# Reparar fuente de television Philips Modelo 21pt3005



## eafaump (Jul 20, 2009)

Tengo un televisor que hace tiempo está descompuesto y me di la tarea de repararlo, la cuestion es que si tengo conocimiento de electronica pero nunca he raparado un televisor. El problema que presenta dicho televisor es el siguiente:
Cuando lo conecto a red eléctrica, quema inmediatamente el fusible, por lo cual empeze a verificar el buen funcionamiento de de los componetes principales de la fuente, como el Mosfet, el puente rectificador de diodos y un capacitor electrolitico de la fuente,.pero el problema sigue sin resolverse...
Me pregunto si alguien alguna vez ha tenido el mismo problema o algo parecido y si  me pudiera ayudar...
les adjunto el diagrama de la fuente de mi televisor, ahi estan señaladas las piezas que hasta el momento he reemplazado.


----------



## popeye (Jul 21, 2009)

la fuente, la seccion micro y la seccion horizontal estan muy relacionadas antes de decir que parte es la que falla tendrias que saber si la seccion micro funciona, si es asi entonces checa la seccion especificamente la salida horizontal, si esto esta bien  entonces tu problema si es la fuente.


----------



## eafaump (Jul 22, 2009)

Alguna idea de como verificar si el micro está en buen estado?. Es un TEA1506


----------



## popeye (Jul 22, 2009)

Elementos >>
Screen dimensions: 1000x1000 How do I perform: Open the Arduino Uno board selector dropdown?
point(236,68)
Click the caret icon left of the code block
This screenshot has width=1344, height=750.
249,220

Problema A >>
Reproduce sin ningún cambio todas las filas del bloque 1.
Problema B >>
Escribe la continuación del hilo del foro sobre la fuente del televisor Philips desde el punto en que termina.
El hilo del foro y las filas son materiales independientes entre sí.

Resultado A >>
Screen dimensions: 1000x1000 How do I perform: Open the Arduino Uno board selector dropdown?
point(236,68)
Click the caret icon left of the code block
This screenshot has width=1344, height=750.
249,220

Resultado B >>
tu fuente es conmutada o serial. en el caso de que sea serial al presionar power se oye que se activa el relay  esto indica que el micro funciona de no ser asi checa la polarizacion del mismo, si no esta polarizado puede que el reglador que polariza el micro este dañado.
en el caso de que sea conmutada al conectarla debe oirse un pequeño ruidito, luego si tiene relay se activara y desactivara en aprox. 3 segundos esto indica que tu micro esta bien


----------



## ALFREDO ANTONIO BRUNO (Jul 22, 2009)

lo primero que tienes que hacer es medir continuidad entre la entra si eso es cierto entonces mide el capacitor de entrada si no se encuentra en corto, despues mide el varistor de proteccion si no se encuentra encorto si los dos se encuentran en corto entonces cambialos y despues me cuentas que paso



			
				Cacho dijo:
			
		

> Por favor, evitá las abreviaturas de chat o SMS en el foro. Gracias.


----------



## eafaump (Jul 23, 2009)

Los dos componenetes que mencionas estan en buen estado.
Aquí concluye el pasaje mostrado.